■ **EXCERPTED RECORDS**
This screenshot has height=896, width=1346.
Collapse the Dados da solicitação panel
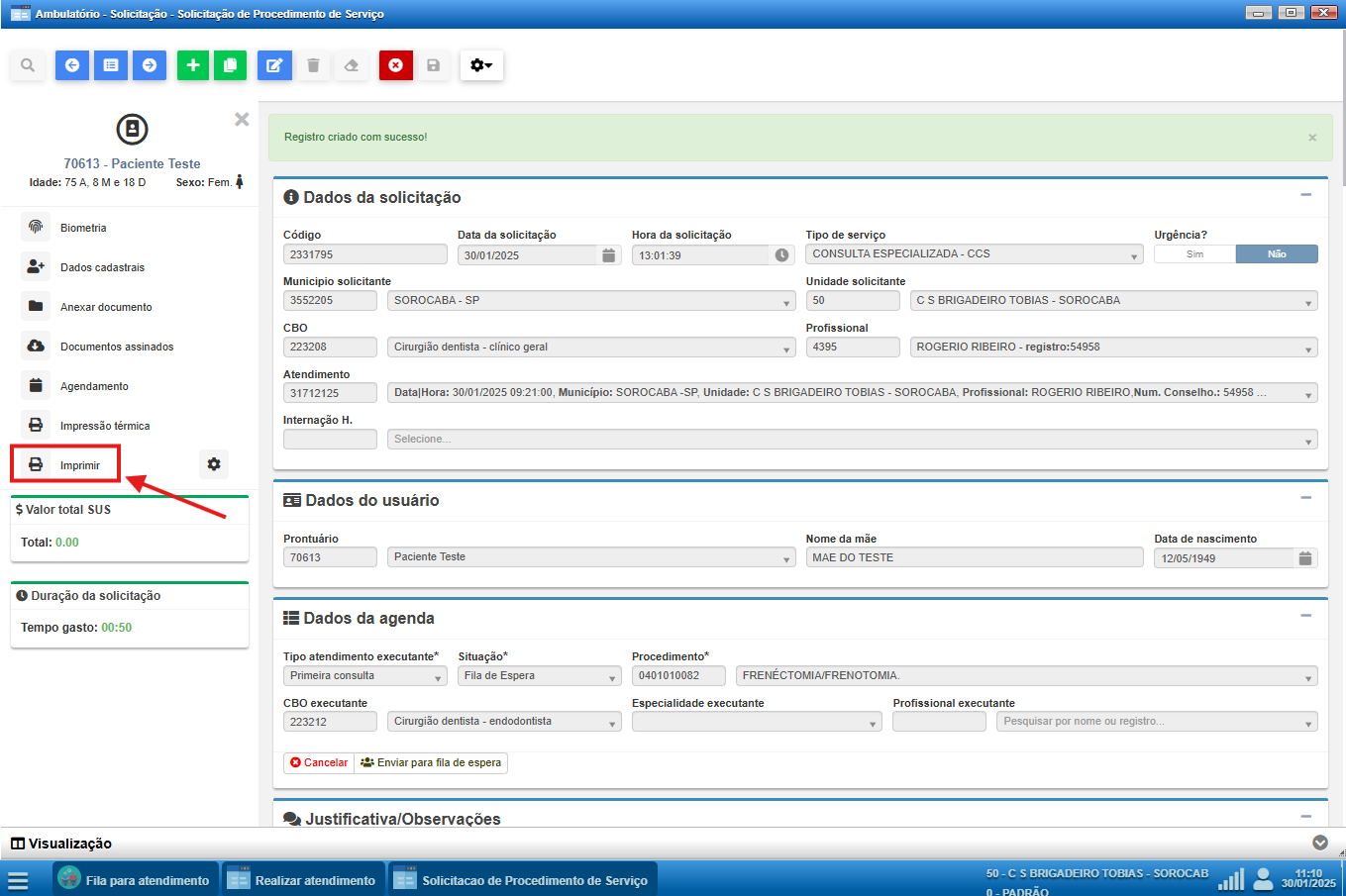click(1305, 196)
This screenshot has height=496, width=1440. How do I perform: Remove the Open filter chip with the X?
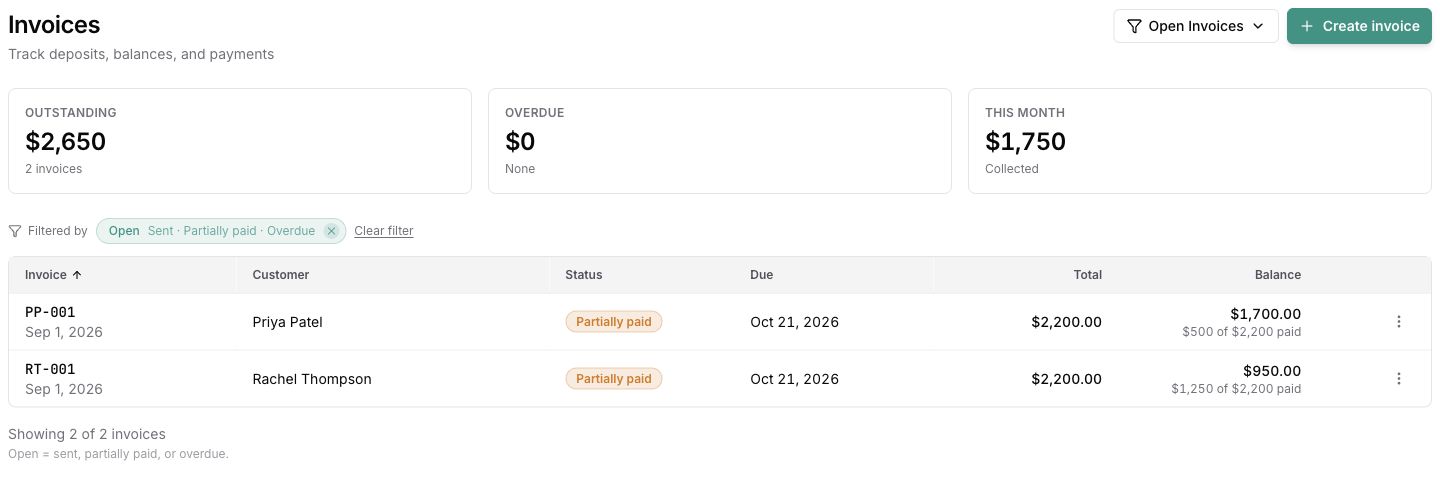pos(332,231)
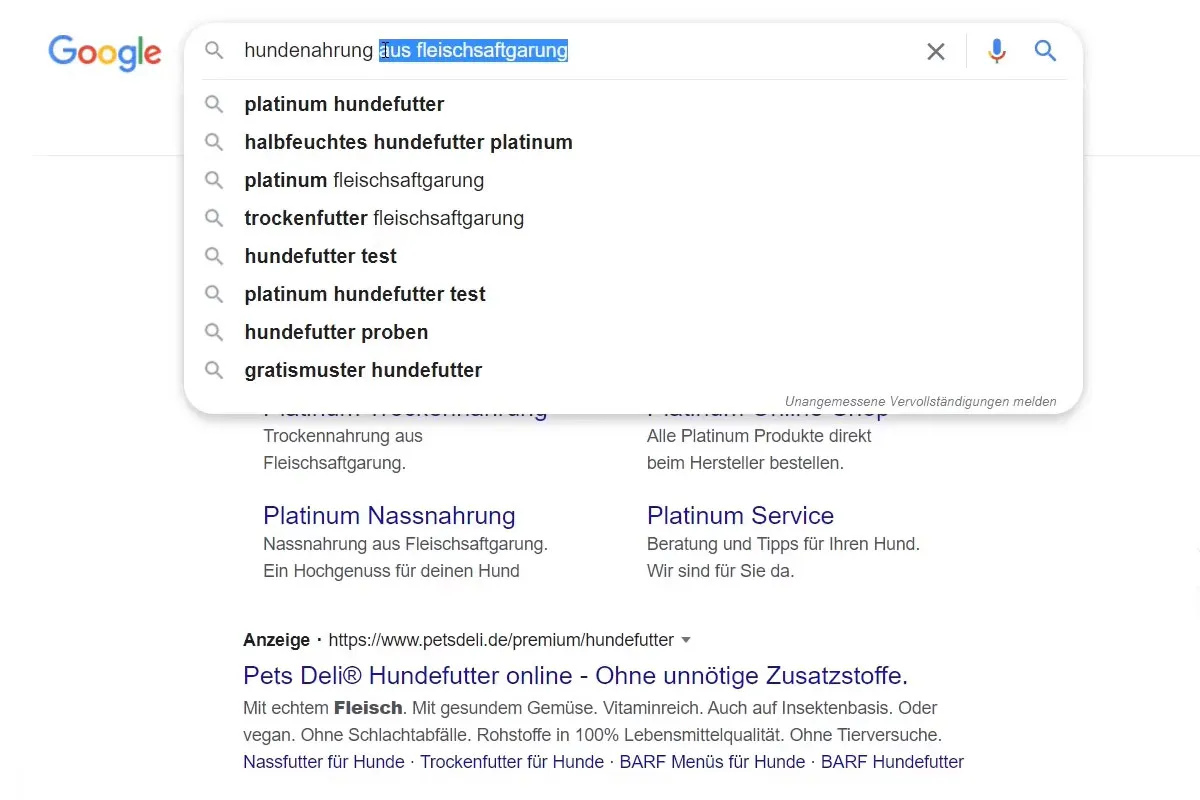Select suggestion "halbfeuchtes hundefutter platinum"
Screen dimensions: 1200x800
pos(408,142)
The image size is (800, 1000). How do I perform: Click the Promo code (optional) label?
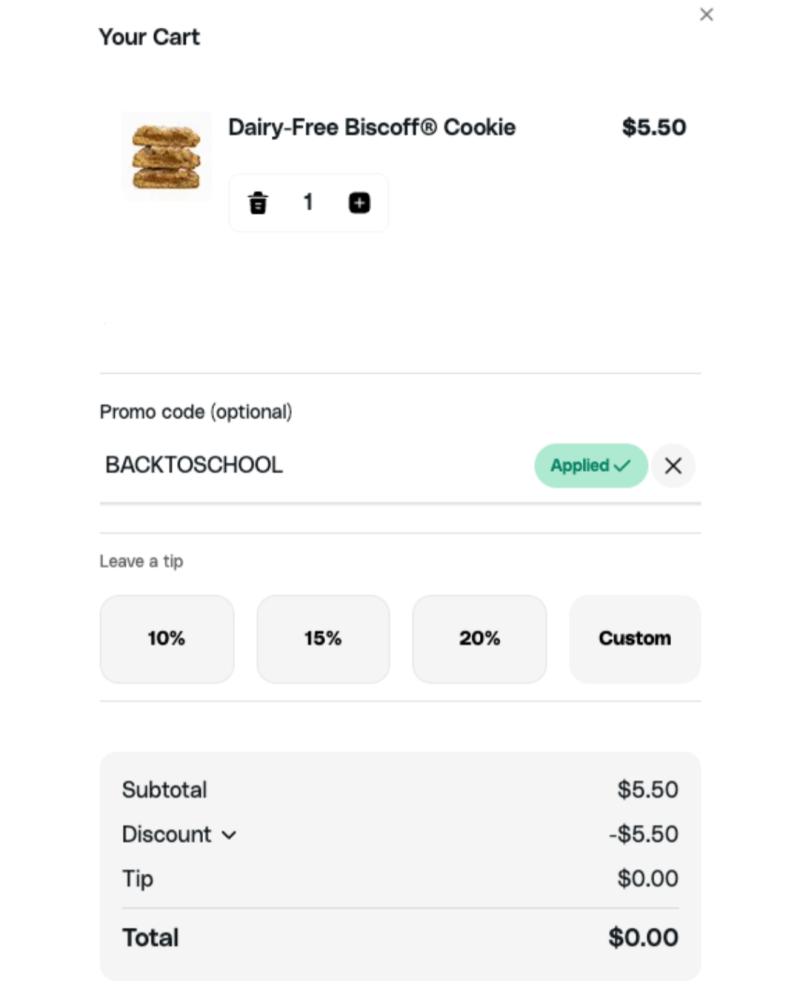click(x=196, y=412)
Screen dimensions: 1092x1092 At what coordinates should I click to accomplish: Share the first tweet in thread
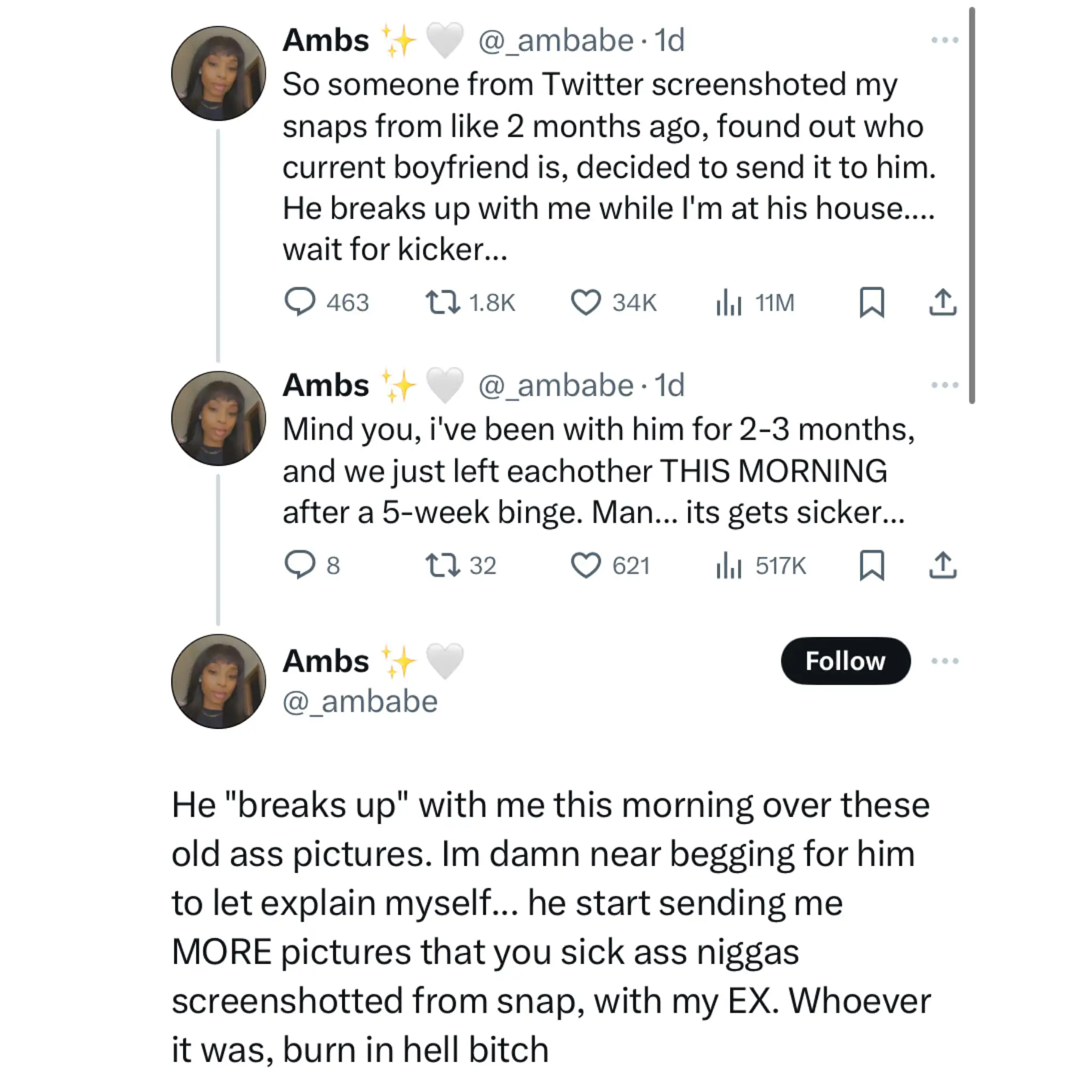(x=943, y=302)
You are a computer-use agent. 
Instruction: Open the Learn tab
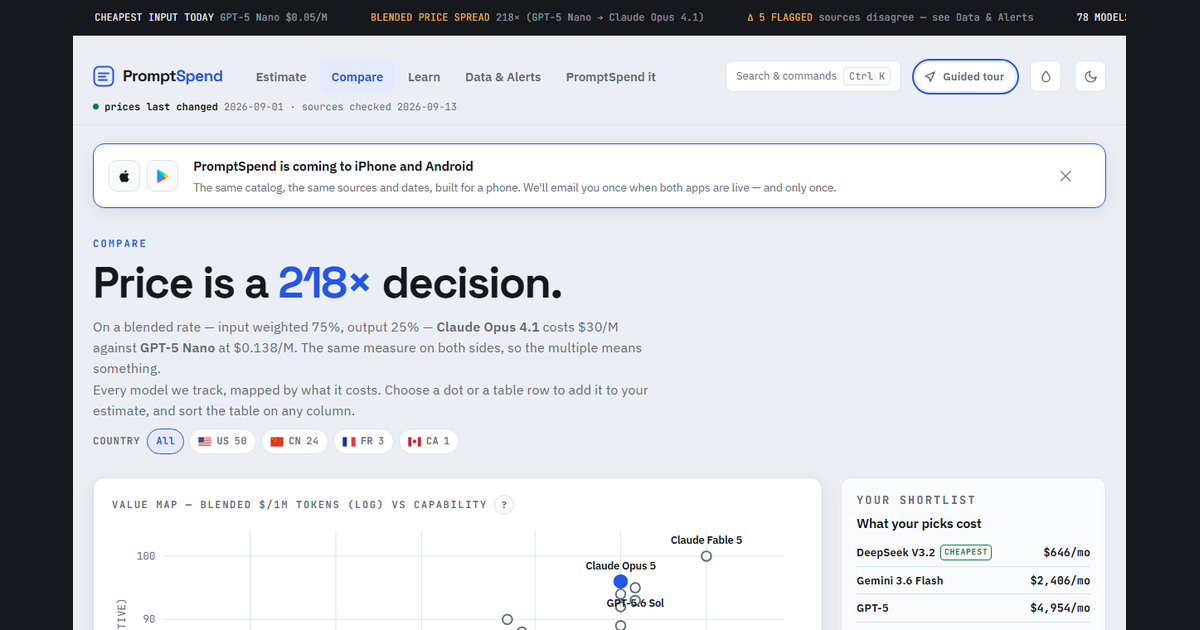point(424,77)
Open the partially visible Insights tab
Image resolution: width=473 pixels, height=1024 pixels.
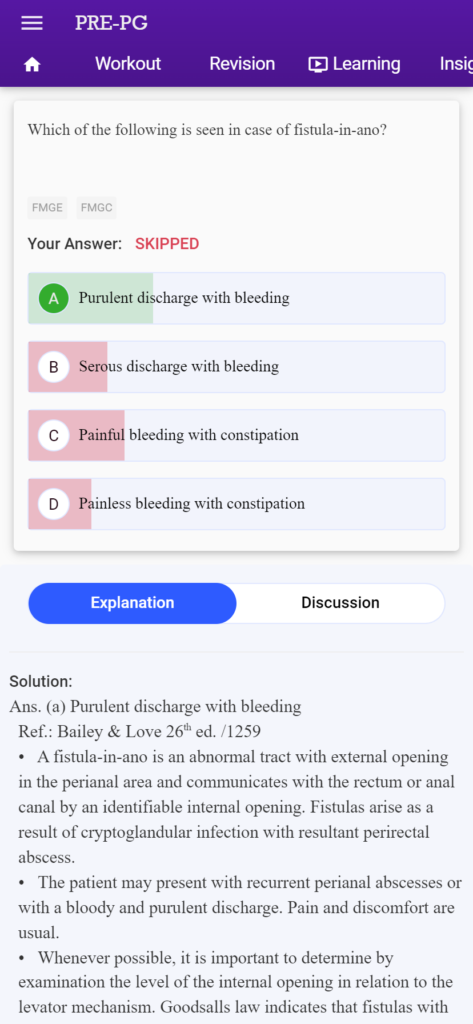coord(457,64)
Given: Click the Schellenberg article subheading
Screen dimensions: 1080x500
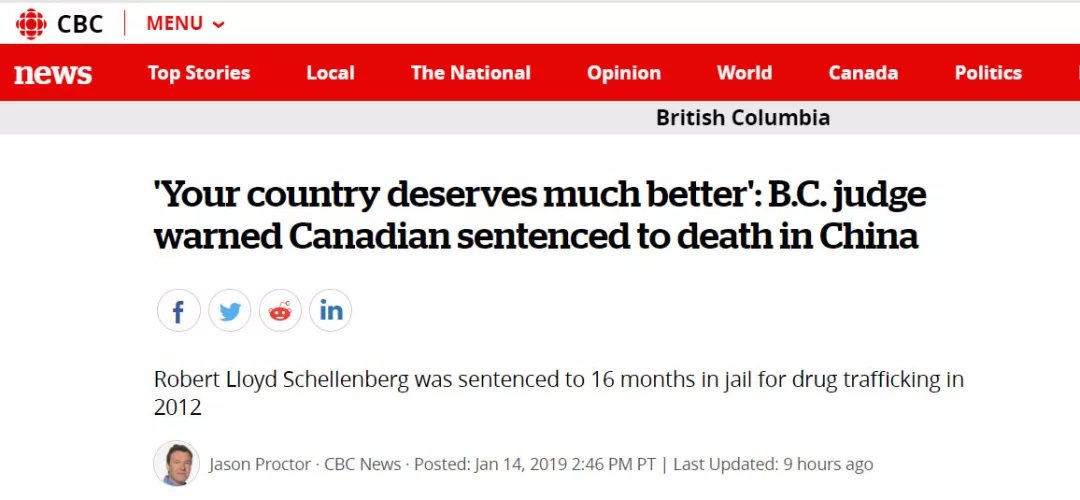Looking at the screenshot, I should coord(558,393).

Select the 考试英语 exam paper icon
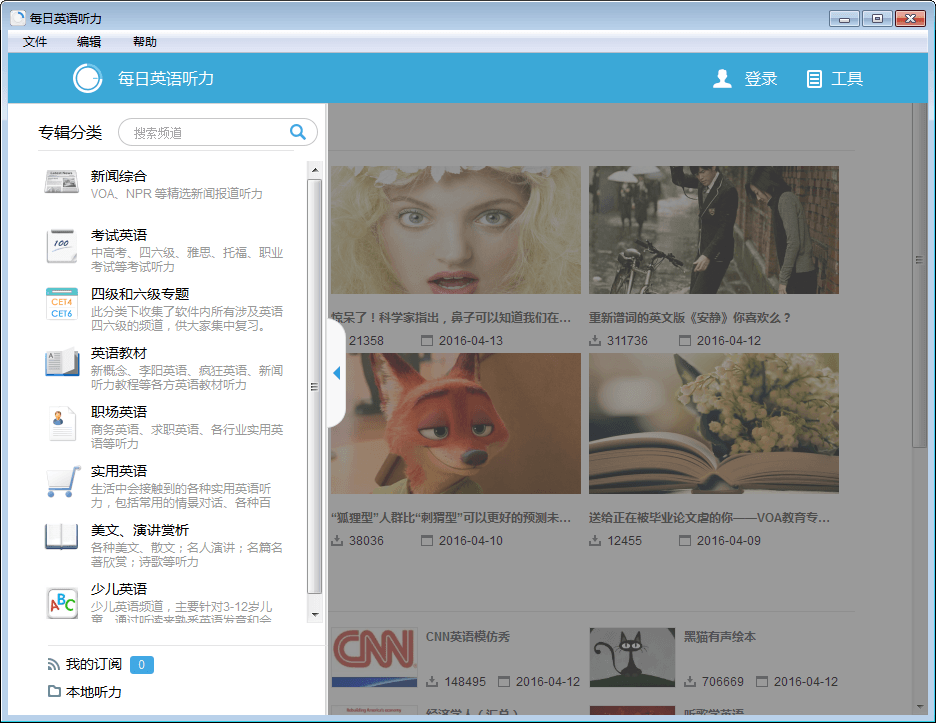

■ **TASK INSTRUCTIONS**
The copy runs from the line containing "Open the partially visible Insights tab" through the last line of the material, both ends included. Reproduce those lines exactly and drop the pictures.

■ **RESULT FOR THIS TASK**
Open the partially visible Insights tab
Image resolution: width=473 pixels, height=1024 pixels.
coord(457,64)
Given: Click the Schellenberg article subheading
Screen dimensions: 1080x500
Looking at the screenshot, I should coord(558,393).

Select the 考试英语 exam paper icon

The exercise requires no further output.